Fifty years ago, Yamaha took one final roll of the dice with an engine design that had been part and parcel of their line-up since their very first twin had appeared back in 1959. Steve Cooper takes a closer look.
Although part of the long line of YDS 250cc two-stroke twins, Yamaha took the slightly oddball decision to drop the ‘Y’ prefix which had been part and parcel of the scene from Day One.
For the 1969 model year, Yamaha officially referred to the new, learner legal, quarter-litre machine as the DS6 (or DS6B stateside).
And even today on Yamaha’s own website the bike’s description misses out that letter Y, which is rather odd as the machine that took over from the DS6 was to be called the YDS7… strange logic to say the least!
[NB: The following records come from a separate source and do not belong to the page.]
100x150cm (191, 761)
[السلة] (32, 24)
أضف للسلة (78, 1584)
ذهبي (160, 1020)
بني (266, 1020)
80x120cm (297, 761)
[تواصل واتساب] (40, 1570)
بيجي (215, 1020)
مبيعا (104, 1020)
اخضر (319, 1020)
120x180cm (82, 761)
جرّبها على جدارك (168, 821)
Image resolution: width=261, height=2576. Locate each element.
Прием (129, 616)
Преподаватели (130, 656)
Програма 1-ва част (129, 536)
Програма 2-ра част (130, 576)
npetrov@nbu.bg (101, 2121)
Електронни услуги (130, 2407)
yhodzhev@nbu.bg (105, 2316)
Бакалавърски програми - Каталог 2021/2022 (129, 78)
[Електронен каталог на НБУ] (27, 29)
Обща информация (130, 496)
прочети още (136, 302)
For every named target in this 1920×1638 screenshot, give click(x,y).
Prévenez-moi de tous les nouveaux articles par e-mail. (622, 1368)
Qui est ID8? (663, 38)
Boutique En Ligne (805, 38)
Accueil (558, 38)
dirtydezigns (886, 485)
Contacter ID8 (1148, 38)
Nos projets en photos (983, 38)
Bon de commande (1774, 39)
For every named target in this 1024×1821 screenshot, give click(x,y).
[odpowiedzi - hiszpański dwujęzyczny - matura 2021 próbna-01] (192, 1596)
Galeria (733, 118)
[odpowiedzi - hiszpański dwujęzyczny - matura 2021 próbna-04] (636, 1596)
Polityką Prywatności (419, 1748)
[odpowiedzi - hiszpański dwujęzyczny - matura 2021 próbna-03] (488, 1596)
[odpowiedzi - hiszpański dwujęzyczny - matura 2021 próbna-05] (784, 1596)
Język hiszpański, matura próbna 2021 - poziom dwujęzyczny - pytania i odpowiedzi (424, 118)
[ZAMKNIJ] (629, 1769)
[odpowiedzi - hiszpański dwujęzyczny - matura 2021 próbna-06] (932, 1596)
The DS6 was the final iteration of the long-running vertically split twin engine layout that traced its origins back to early 1950s Germany, as we’ve previously seen.
Quite why Yamaha saw fit to run this engine layout for so long is something of an enigma when, by late 1966, they were ready to launch the horizontally split engine as seen on the YR1 350.
Typical of both the Japanese factories in general, and Yamaha in particular, the final hurrah for the vertically split twins used very little from the outgoing YDS5E.
Why the Yamaha factory even considered tooling up for a new model that was only ever going to be on the sales list for a single year might be anyone’s guess, yet perhaps there was method in their madness.
The YDS5E was what you might call cosmetically challenged and its looks arguably never did do it any real favours.
The DS6 was a serious cosmetic revision of what was there and brought the 250 twin into line with much of the contemporary range.
Gone was the gawky tank with its large and obtrusive rubber knee pads and bolt-on chrome panels; also ousted were the oddly angular side panel and oil tank. In their place were much more rounded and elegantly proportioned panels that looked almost organic compared to the old model.
And yet, even if Yamaha were once again going to bill the machine as a sports twin, it would still run shrouded suspension front and rear along with vestigial rubber knee pads.
The DS6 was still expected to be all things to all men and women apparently.
Unique to the DS6 was a pair of cigar-shaped exhausts sporting tulip-shaped outlets; nothing else in Yamaha’s catalogue before or since has featured silencers like those on the DS6.